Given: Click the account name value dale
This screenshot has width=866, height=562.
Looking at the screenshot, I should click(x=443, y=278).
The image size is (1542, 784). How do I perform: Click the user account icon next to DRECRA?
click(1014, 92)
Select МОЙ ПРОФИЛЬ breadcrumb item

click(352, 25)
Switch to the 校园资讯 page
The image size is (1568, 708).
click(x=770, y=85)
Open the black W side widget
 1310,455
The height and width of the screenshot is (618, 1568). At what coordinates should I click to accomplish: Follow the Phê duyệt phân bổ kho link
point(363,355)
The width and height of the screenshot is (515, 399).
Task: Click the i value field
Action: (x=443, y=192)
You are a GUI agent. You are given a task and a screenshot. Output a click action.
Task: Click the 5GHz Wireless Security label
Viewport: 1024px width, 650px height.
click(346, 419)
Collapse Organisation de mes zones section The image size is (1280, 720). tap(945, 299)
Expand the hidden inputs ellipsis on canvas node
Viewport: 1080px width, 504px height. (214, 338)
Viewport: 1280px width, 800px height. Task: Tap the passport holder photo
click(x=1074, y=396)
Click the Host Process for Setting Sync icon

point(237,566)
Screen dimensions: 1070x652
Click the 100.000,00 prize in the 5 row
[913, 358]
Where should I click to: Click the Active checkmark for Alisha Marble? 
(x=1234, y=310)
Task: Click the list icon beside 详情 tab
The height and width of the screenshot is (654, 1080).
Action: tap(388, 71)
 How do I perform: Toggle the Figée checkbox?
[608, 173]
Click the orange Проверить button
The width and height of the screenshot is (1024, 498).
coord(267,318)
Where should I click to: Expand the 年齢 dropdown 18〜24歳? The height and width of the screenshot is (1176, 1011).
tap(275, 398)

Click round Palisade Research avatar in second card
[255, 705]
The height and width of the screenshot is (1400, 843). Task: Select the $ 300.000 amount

+--

Pull out every line of the records above that contains the word "value", copying each one in full.

Given: Click the account name value dale
Task: Click the i value field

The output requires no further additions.